Parole Bleue 15 – C’était mieux avant

«Les Israélites leur dirent : Ah ! Si nous étions morts de la main du Seigneur en Égypte, quand nous étions assis près des marmites de viande, quand nous mangions du pain à satiété ! C’est pour faire mourir de faim toute cette assemblée que vous nous avez fait sortir dans ce désert ! » (Exode 16, 3)

C’en est trop ! Après les eaux amères de Mara, voilà que maintenant c’est de faim que souffre le peuple. Dieu a eu beau le délivrer du pays de la servitude et de l’esclavage, Il a eu beau, d’une façon absolument incroyable, le sauver des griffes des soldats de Pharaon, le peuple est en colère. Il « rouscaille » comme on dit chez nous, pis, il « roumègue ».

Je l’imagine marmonnant « Blablabla, on en a marre ! Blablabla, on est crevé ! Blablabla, on n’en peut plus ! Blablabla, on a faim ! On a soif ! Quand est-ce qu’on arrive ? C’était mieux avant !».
C’était mieux avant !! Bien sûr que c’était mieux avant !!! Avez-vous souvent entendu des gens arrivés à un certain âge dire le contraire ?

Pourtant avant, pour eux, c’était l’esclavage, la servitude, les humiliations permanentes, l’absence totale de liberté. Peu de temps auparavant, ils étaient si contents de quitter tout cela. Mais voilà, maintenant ils regrettent ce temps.

« Il est mort, c’était le bon temps » disait Georges Brassens dans sa chanson « Il est toujours joli le temps passé ». Qu’il est dur à suivre le chemin qui mène à la liberté ! Eh oui, confort et liberté ne font pas toujours bon ménage ne serait-ce – et nous avons souvent tendance à l’oublier – que parce que la liberté ne peut se concevoir sans la responsabilité. Or être responsable, cela impose de savoir choisir et choisir c’est savoir également renoncer et ça ! c’est dur, très dur même ! Oui, ils sont bien comme nous, ou plutôt nous sommes bien comme eux. Nous aussi, nous trouvons que c’était mieux avant. Je sais, maintenant il y a la COVID, la pollution, le réchauffement de la planète, le terrorisme et tout cela n’est pas très réjouissant. Mais avant ?

Avant il y avait, bien plus que maintenant encore, ces millions d’enfants morts de faim ou de maladies.
« Tendres fruits qu’à la lumière Dieu n’a pas laissé mûrir ». Lamartine.

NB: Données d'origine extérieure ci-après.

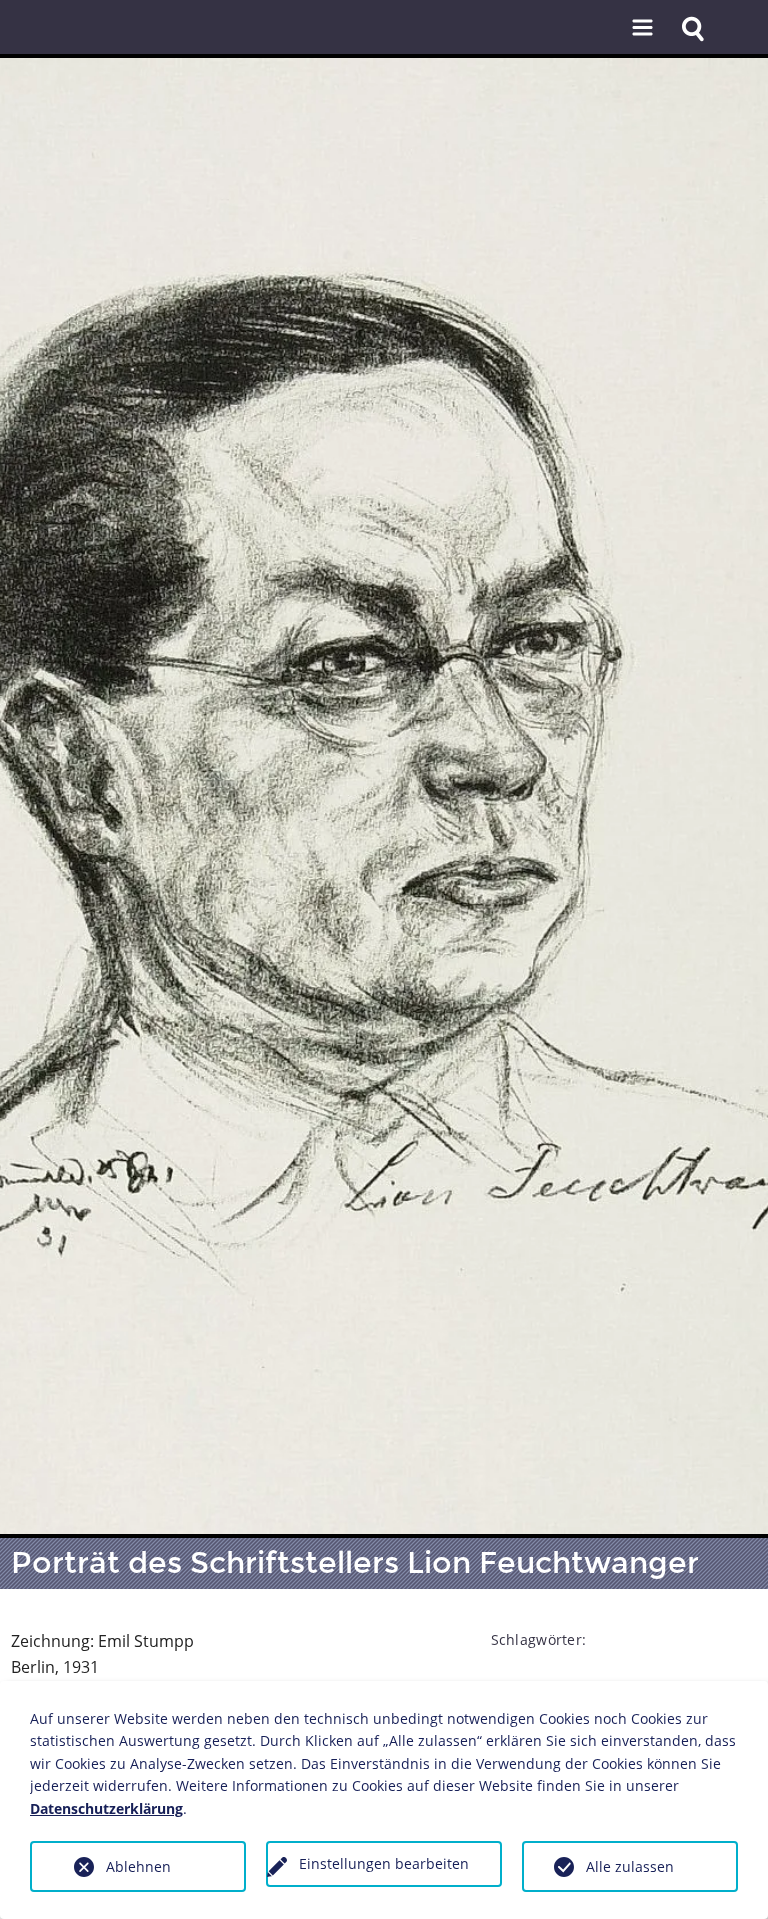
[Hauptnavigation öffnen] (642, 28)
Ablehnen (138, 1866)
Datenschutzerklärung (106, 1808)
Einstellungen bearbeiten (384, 1863)
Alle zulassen (630, 1866)
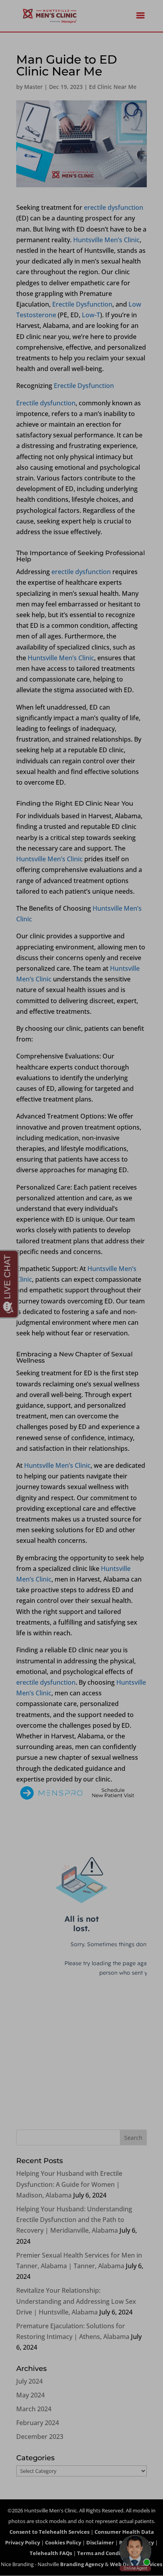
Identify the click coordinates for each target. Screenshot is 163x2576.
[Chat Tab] (81, 1288)
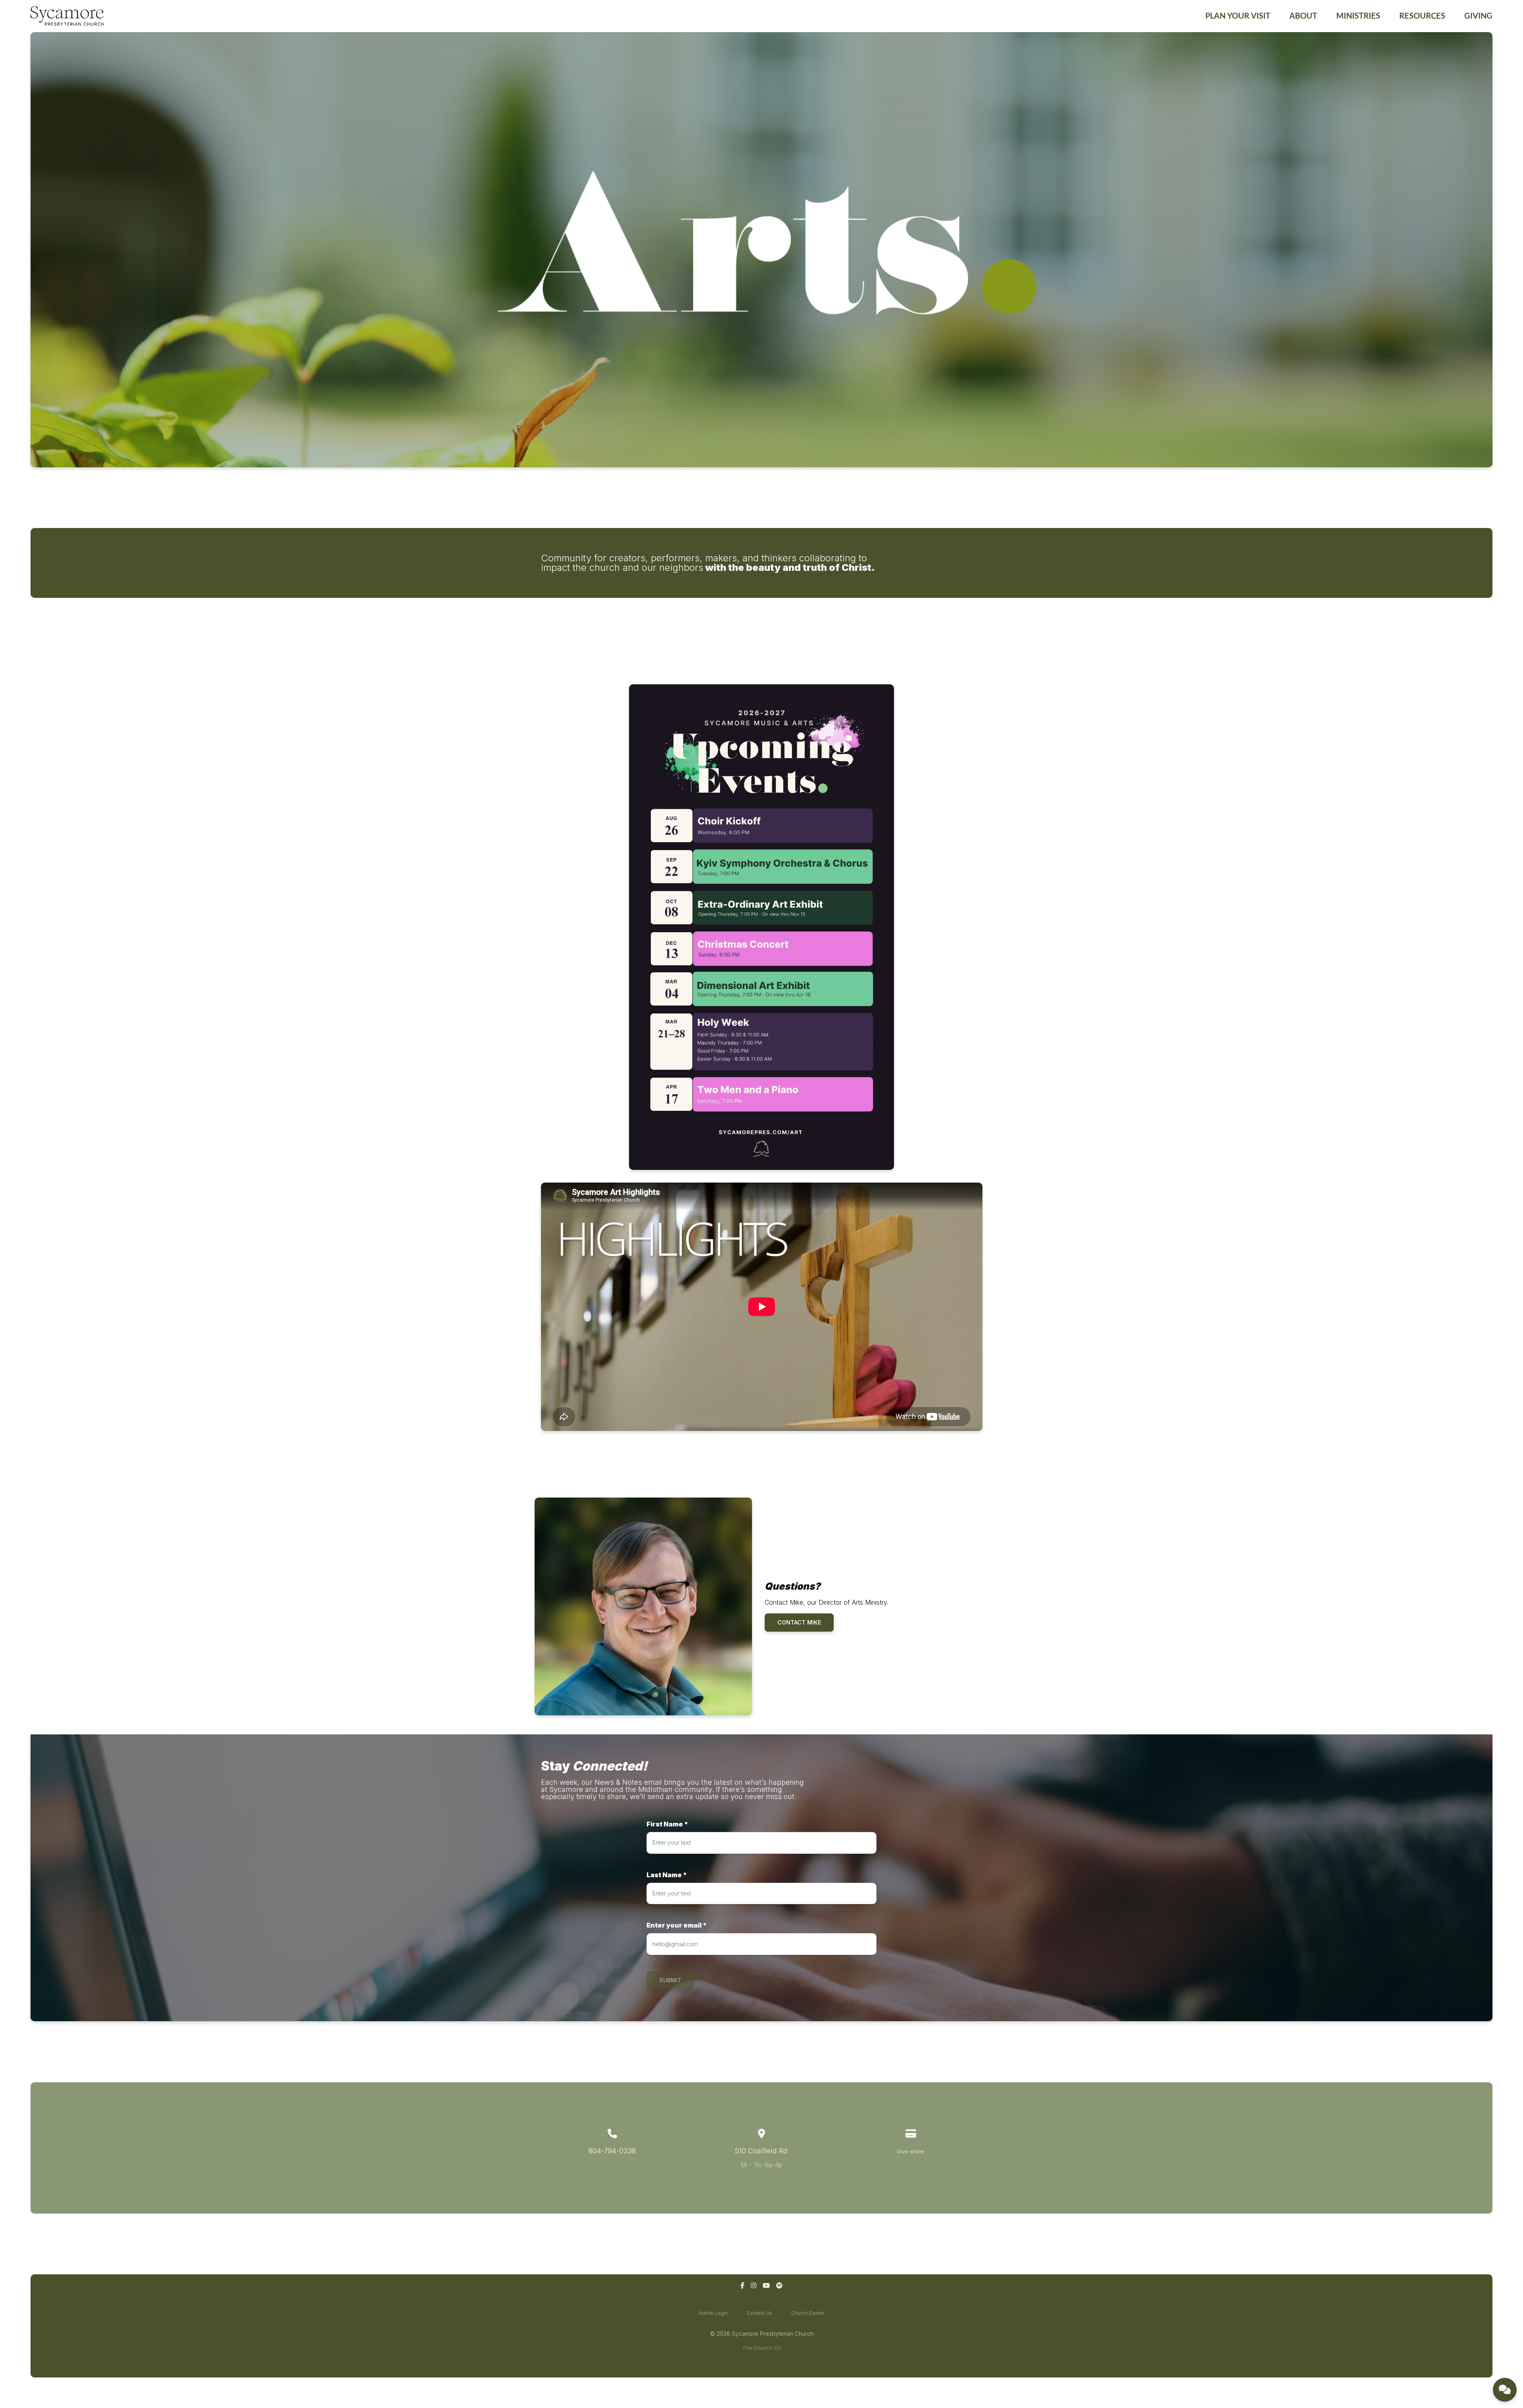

Ces femmes mortes en couche, les peuples de la terre dressés les uns contre les autres, 2 fois en moins de 50 ans, dans une folie meurtrière qui a fait douter à de nombreux croyants de l’existence même de Dieu.
Avant, il y avait cet équilibre de la terreur nucléaire où le monde aurait pu s’immoler dans un gigantesque holocauste.
Avant enfin, il y a eu cette grippe asiatique qui a tué plus de 100 000 personnes dans une France de 47 millions d’habitants sans que cela émeuve outre mesure les responsables du moment.

Souvenons-nous de tout cela et peut-être saurons-nous ainsi mettre à sa juste place et apporter une petite note d’optimisme à cette période difficile que nous traversons ?

En guise d’envoi, permettez-moi de vous citer un poème qu’écrivit mon père, Paul Cavalier, au moment où, fin 1944 ou début 1945, la guerre non encore terminée, ingénieur des mines, il fut envoyé depuis Carmaux dans le Tarn où il résidait, à Faulquemont en Lorraine pour participer à la restauration et à la réouverture des mines de charbon noyées et détruites pour la plupart. Elles étaient alors vitales pour l’économie et l’indépendance énergétique de notre pays. Il quittait sa femme, ses enfants, le midi si cher à son cœur. Un soir il écrivit ce sonnet que je vous livre.

Le bouquet de chèvrefeuille

Oui, je t’ai contemplé, en ce jour, maintes fois,
Bouquet de chèvrefeuille aux corolles vivantes,
Mais tes fleurs ont perdu ces odeurs enivrantes
Qui, par les nuits de mai, m’éveillaient quelquefois.

Elles sont désertées du génie qu’autrefois
Leur inspiraient le ciel, les abeilles vibrantes,
Et moi, je suis comme elles, en ces années poignantes
Coupé du sol natal, désespéré parfois.

Mais l’ombre est descendue et la suave odeur
S’est soudain répandue et m’a rempli d’ardeur
J’avais donc oublié que ce n’est que le soir
Que monte dans les airs, sérénade fragrante,
Ta puissante senteur de rustique encensoir.
Rameau, tu m’as sauvé par ta voix odorante !
PAUL CAVALIER

Alors vous aussi, restez prudents bien sûr, mais avancez confiants, le cœur joyeux et rempli d’espérance.